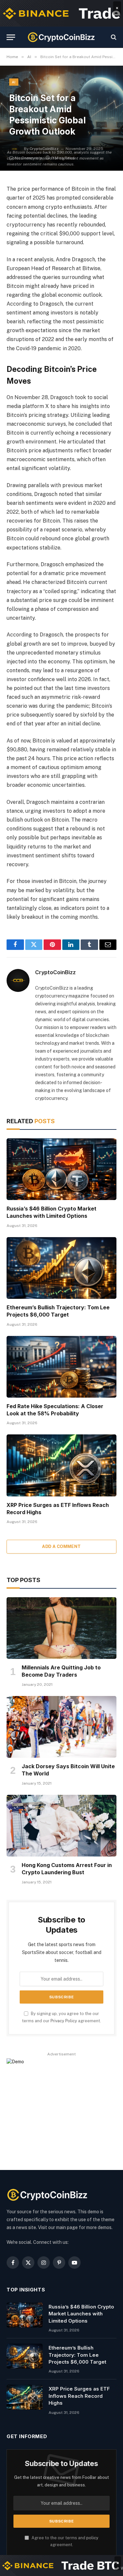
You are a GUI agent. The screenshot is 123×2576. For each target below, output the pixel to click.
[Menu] (11, 37)
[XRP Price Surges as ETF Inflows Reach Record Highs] (61, 1465)
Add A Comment (61, 1546)
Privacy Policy (64, 2020)
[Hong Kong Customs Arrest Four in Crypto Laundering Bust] (61, 1826)
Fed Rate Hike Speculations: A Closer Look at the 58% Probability (55, 1410)
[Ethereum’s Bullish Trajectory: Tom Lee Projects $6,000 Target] (61, 1268)
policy (92, 2537)
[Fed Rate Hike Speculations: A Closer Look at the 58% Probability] (61, 1367)
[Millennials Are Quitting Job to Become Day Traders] (61, 1628)
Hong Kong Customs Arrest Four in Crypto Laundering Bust (67, 1869)
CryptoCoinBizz (55, 972)
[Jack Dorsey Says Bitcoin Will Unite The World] (61, 1727)
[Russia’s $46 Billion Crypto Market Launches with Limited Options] (61, 1169)
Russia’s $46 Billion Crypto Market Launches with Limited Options (51, 1212)
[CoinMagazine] (61, 37)
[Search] (113, 37)
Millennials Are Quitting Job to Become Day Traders (61, 1671)
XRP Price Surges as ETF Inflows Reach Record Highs (79, 2396)
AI (14, 82)
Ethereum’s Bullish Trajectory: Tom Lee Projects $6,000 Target (58, 1311)
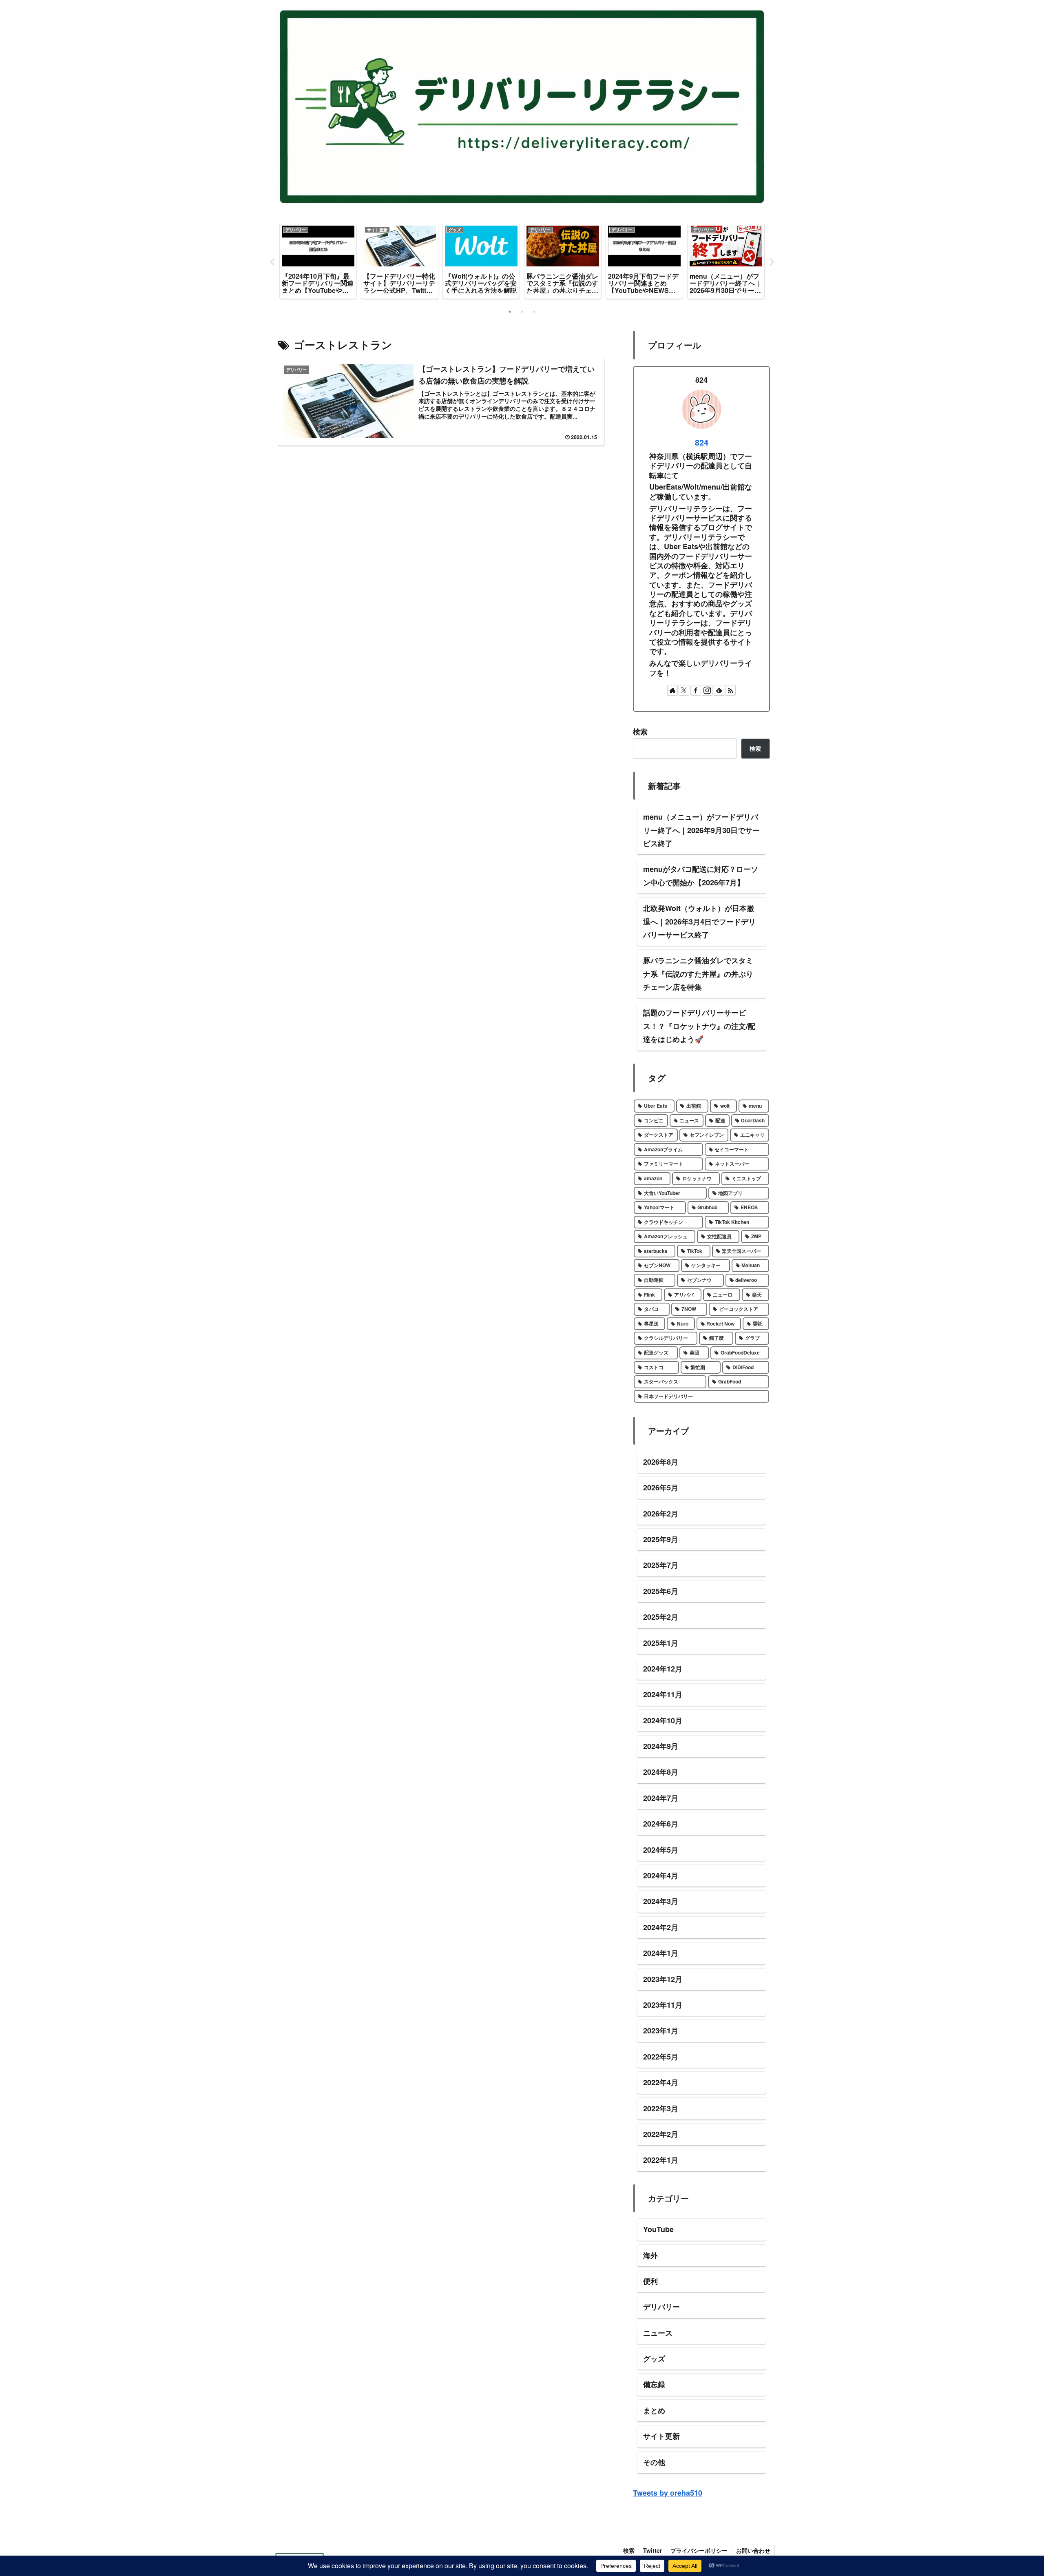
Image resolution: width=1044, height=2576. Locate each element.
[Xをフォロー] (684, 690)
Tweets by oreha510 (667, 2492)
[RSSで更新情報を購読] (730, 690)
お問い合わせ (753, 2550)
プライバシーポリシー (699, 2550)
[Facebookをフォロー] (695, 690)
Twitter (652, 2550)
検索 (640, 731)
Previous (272, 262)
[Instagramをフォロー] (707, 690)
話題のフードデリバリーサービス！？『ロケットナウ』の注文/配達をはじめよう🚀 (699, 1025)
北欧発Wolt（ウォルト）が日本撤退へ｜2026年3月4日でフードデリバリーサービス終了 (699, 921)
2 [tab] (522, 312)
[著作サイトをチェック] (672, 690)
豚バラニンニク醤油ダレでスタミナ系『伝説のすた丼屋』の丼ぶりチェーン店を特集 (698, 973)
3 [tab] (534, 312)
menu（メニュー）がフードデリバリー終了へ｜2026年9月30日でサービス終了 (701, 830)
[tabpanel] (318, 261)
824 (701, 442)
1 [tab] (510, 312)
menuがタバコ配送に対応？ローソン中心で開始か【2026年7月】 (700, 875)
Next (772, 262)
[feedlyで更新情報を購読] (719, 690)
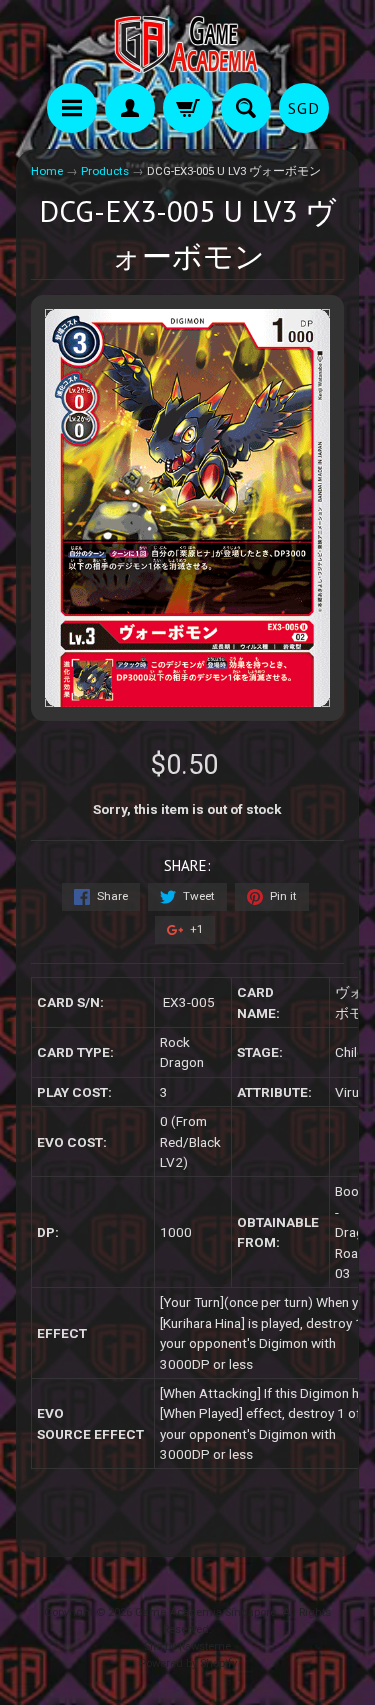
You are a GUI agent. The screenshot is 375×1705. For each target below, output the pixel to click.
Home (47, 171)
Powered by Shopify (188, 1663)
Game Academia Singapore (205, 1612)
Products (105, 171)
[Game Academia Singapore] (188, 44)
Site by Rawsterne (187, 1646)
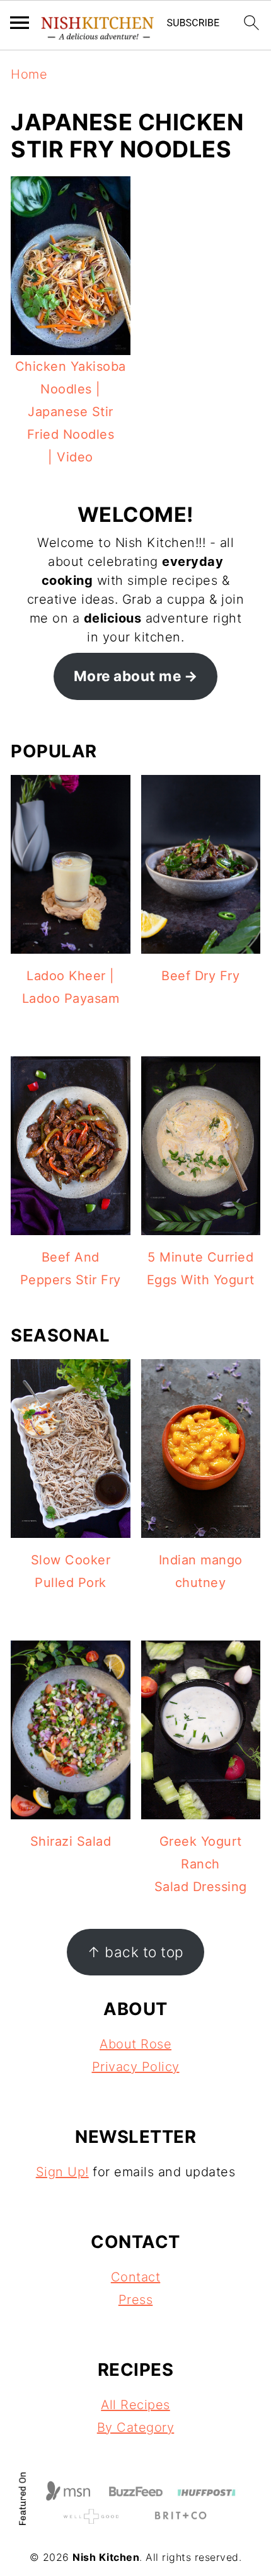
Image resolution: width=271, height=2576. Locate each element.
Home (29, 74)
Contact (136, 2277)
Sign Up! (62, 2171)
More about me (128, 675)
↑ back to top (135, 1951)
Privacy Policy (136, 2066)
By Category (136, 2427)
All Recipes (135, 2404)
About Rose (135, 2044)
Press (135, 2299)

[Exercise description] Lines before the one containing "Sign Up! (62, 2171)" are not wanted; please set down that line and every line after it through the end of the material, exactly.

[Answer to the exercise]
Sign Up! (62, 2171)
More about me (128, 675)
↑ back to top (135, 1951)
Privacy Policy (136, 2066)
By Category (136, 2427)
All Recipes (135, 2404)
About Rose (135, 2044)
Press (135, 2299)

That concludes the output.